ConTSG-Bench Submission Guide
March 6, 2026 ยท View on GitHub
This guide explains how to submit your model and evaluation results to the ConTSG-Bench leaderboard.
For canonical benchmark scope (dataset/model/metric counts), see
docs/benchmark_spec.md.
Table of Contents
- Overview
- Benchmark Datasets
- Evaluation Metrics
- Submission File Format
- Step-by-Step Submission Process
- Running Evaluation with ConTSG
- Submission Validation
- How Ranking Works
1. Overview
ConTSG-Bench is an open benchmark for Conditional Time Series Generation. To ensure reproducibility and comparability, all submissions must be evaluated using the ConTSG framework.
Submission workflow:
- Evaluate your model on one or more benchmark datasets.
- Create a YAML file with your results.
- Validate your YAML locally with
validate_submission. - Open a GitHub Pull Request adding the file to the
submissions/directory. - Maintainers review and merge valid submissions.

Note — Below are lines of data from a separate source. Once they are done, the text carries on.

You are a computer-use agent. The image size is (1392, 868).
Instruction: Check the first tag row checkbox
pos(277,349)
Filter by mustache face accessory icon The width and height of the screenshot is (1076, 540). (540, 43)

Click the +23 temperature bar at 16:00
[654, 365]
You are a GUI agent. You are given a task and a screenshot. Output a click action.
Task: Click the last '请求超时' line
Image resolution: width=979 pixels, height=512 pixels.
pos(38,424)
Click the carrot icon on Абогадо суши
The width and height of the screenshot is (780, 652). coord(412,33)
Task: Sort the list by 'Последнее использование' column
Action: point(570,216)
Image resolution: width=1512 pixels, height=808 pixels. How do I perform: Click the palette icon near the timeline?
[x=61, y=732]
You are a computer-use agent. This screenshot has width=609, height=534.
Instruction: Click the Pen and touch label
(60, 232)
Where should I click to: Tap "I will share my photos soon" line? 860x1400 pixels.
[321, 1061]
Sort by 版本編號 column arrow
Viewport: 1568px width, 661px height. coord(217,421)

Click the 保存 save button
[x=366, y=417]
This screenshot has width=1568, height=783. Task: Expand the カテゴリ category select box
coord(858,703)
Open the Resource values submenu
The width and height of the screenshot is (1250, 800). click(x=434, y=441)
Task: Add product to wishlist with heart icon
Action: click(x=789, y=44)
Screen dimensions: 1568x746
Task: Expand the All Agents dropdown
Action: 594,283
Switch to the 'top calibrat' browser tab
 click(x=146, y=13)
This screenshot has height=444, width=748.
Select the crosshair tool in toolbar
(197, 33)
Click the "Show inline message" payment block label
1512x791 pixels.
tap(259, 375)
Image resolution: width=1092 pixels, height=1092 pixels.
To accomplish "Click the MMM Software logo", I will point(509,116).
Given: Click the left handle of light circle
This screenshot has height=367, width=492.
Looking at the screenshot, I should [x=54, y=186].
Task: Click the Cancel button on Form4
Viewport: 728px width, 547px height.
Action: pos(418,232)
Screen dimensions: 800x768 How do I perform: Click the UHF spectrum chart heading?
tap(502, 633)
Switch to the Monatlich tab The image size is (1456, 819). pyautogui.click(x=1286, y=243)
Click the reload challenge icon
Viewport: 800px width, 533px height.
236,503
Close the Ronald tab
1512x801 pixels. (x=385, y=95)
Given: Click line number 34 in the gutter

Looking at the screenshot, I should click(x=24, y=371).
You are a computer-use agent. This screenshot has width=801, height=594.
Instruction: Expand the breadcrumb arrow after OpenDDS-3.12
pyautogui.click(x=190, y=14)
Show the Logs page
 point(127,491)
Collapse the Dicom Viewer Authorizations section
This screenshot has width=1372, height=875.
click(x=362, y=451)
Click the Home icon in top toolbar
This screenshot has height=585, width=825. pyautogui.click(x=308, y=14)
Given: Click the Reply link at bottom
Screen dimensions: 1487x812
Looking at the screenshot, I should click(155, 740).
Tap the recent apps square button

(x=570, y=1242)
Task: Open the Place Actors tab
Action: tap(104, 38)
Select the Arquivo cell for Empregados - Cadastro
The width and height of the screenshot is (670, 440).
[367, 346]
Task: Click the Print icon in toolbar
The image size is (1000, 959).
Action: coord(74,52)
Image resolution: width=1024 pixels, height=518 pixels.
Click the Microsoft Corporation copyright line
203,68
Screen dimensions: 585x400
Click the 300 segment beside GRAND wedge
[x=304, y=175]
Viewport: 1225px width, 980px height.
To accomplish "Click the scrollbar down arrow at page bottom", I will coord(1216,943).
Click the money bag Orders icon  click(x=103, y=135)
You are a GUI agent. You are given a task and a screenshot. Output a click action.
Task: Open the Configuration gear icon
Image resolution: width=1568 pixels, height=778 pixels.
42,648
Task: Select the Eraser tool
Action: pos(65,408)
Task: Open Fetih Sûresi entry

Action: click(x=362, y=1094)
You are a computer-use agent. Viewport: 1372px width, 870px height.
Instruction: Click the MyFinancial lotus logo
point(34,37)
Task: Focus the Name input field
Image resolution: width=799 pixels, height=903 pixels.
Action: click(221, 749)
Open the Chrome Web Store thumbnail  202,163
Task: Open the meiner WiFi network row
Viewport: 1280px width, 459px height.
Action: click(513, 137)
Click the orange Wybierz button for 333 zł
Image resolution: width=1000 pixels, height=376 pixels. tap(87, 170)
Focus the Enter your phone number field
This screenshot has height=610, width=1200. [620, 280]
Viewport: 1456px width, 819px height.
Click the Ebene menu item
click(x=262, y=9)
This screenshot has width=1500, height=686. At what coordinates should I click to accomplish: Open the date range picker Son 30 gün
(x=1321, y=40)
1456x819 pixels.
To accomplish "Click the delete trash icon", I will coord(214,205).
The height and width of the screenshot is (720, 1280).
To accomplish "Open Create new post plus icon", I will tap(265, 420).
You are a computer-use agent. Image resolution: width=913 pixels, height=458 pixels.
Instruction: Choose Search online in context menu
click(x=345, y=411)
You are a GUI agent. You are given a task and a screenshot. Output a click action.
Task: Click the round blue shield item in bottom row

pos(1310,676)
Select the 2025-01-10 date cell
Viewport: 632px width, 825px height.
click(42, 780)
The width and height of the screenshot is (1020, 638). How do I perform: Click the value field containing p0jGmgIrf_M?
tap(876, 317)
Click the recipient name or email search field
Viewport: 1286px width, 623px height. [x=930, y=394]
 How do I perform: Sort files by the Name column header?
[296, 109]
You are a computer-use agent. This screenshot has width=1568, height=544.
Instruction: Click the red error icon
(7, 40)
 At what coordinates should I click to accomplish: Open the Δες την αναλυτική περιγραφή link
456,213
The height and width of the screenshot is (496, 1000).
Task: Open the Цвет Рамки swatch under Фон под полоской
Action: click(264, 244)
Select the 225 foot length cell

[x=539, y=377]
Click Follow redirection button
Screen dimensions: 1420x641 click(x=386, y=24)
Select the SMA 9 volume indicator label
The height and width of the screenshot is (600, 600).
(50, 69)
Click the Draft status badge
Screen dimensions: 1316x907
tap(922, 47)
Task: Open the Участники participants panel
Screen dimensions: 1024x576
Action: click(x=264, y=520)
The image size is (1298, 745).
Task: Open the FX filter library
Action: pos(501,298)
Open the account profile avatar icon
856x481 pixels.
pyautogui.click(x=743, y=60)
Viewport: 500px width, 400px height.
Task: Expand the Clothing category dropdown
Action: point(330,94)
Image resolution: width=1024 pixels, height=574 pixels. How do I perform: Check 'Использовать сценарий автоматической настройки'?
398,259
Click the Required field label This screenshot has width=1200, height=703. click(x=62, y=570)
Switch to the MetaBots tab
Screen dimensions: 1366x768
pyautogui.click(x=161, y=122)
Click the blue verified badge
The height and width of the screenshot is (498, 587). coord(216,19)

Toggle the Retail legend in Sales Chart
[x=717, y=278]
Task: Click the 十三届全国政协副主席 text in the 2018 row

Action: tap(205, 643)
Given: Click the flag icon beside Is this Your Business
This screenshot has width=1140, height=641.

- Maintainers regenerate and validate leaderboard snapshots before publishing updates.
2. Benchmark Datasets
The benchmark consists of 10 datasets spanning 6 domains and 2 semantic levels:
| Dataset ID | Domain | Semantic Level | Variables | Seq Length |
|---|---|---|---|---|
synth-m | Synthetic | Morphological | 2 | 128 |
synth-u | Synthetic | Morphological | 1 | 128 |
ettm1 | Energy | Morphological | 1 | 120 |
weather_concept | Weather | Conceptual | 10 | 36 |
weather_morphology | Weather | Morphological | 10 | 36 |
telecomts_segment | Telecom | Morphological | 2 | 128 |
istanbul_traffic | Traffic | Morphological | 1 | 144 |
airquality_beijing | Environment | Morphological | 6 | 24 |
ptbxl_concept | Health | Conceptual | 12 | 1000 |
ptbxl_morphology | Health | Morphological | 12 | 1000 |
Notes:
- All datasets provide aligned conditions across all three modalities (text, attribute, label). Models using any condition type can be evaluated and compared on every dataset.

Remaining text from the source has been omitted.